Fear is at the basis of most disfunctions, it is at the route of all phobias and it creates the anxious state of an individual’s being. At its worse, fear can imprison us to the point of agoraphobia and compulsive urges to perform rituals, obsessions with tidiness and black and white concepts are a signpost to a deep routed fear. We do such things to comfort ourselves as a way of supressing the feelings that we cannot cope with.
Emotional Therapy is there to help clients to feel the fear and address the pain of that moment when the emotions are released. The emotional therapeutic purpose is to support individuals by helping them to realise that because they are frightened it does not mean that they are ‘no good’ and that it is ok to admit to being frightened.
The author Susan Jeffers who wrote the book ‘Feel the fear and do it anyway’ believes that there are three levels of fear. Level one defines the events that happen to us of which we have little or no control. Examples of this could be children leaving home, accidents, war, and retirement. Level one could also be situation where action is required that may stir up personal fears such as interviews, public speaking, making friends, losing weight, or changing careers.
Level two takes it one step further and these fears touch every part of our everyday life. Fears such as rejection, failure, vulnerable, being conned, loss of image, etc. Such fears come from within us and indicate the state of mind and how we view ourselves and the world. In order to protect ourselves to avoid the fear feelings of rejection and so on, we draw on our survival tactics which we learned at a very young age during early childhood from events, people that have affected us.
We pick up fears from our carers and this can often come in very innocent form for instance, when a mother tells her child walking into the school gates to ‘be a good girl’ or don’t be silly today, don’t do this, don’t do that. As we grow into adulthood the fears, we carry with us can sometimes inhibit the way we would like our lives to be and becomes a very negative aspect in our life.
When an individual goes to an Emotional Therapist it is a cry out for that person to find their inner strength and power to enable them to deal with these negative feelings that are affecting their very soul.

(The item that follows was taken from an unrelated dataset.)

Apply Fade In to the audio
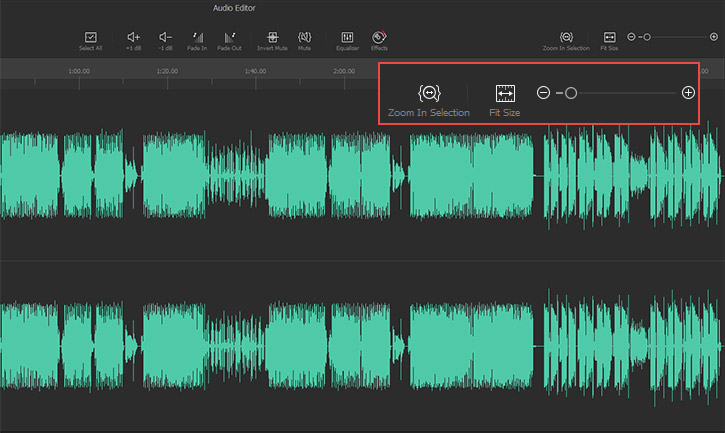Image resolution: width=725 pixels, height=433 pixels. tap(197, 38)
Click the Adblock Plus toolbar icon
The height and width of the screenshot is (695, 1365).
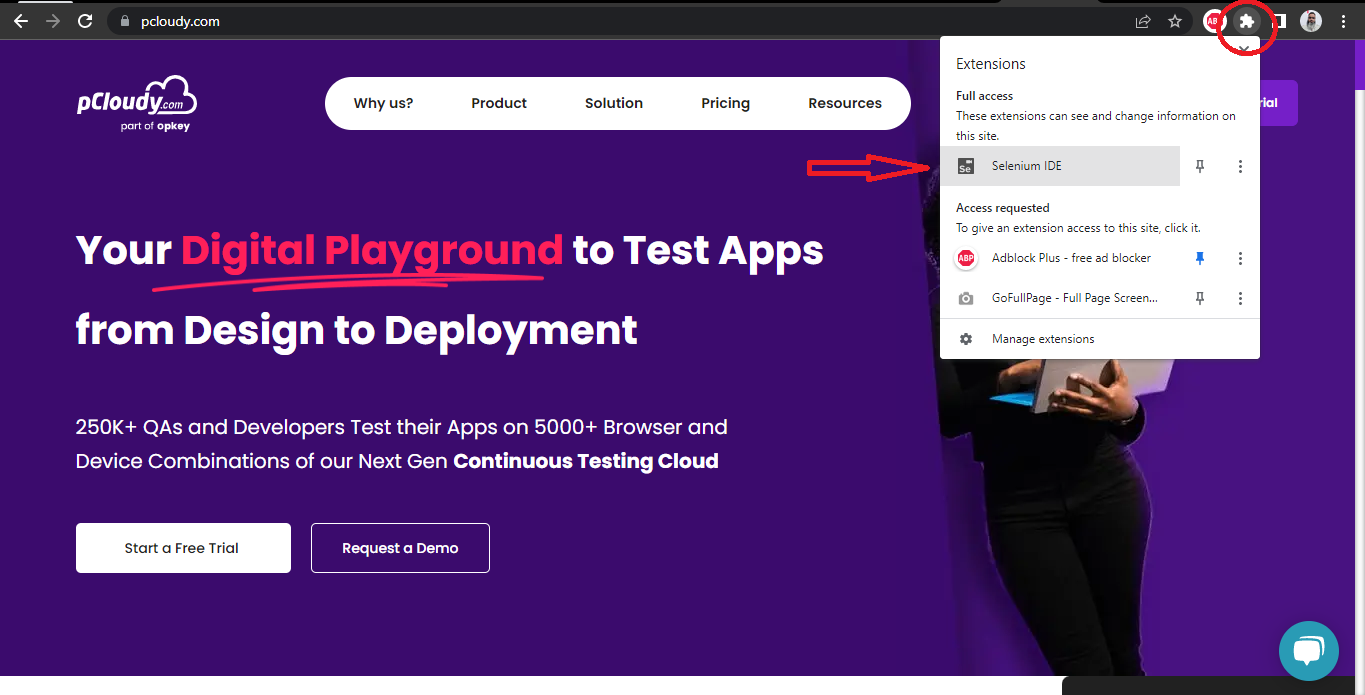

When you put the words ‘I can’t handle it’ in front of every fear you then have level three. The mother calling ‘be careful’ to the child at the school gates is what makes us believe that we will not be able to cope if something happens. Most often, the anticipation of something going wrong is far greater than the reality. When things do go wrong, we more often cope better than we thought. Wasting time and energy on things that may never happen is described as fearing the fear.
If we face the fear the chances are that we will be able to handle it. Whereas if we turn our back on the fear, it can overwhelm us. Emotional Therapy supports the client through facing their fears, acknowledging that the fear is immensely powerful and accepting it. It is not the Emotional Therapists role to rationalise the clients out of their fears. The Emotional Therapy process is there to help the client to eventually support themselves by learning to sooth their inner child by treating the source, therefore eliminating the symptom.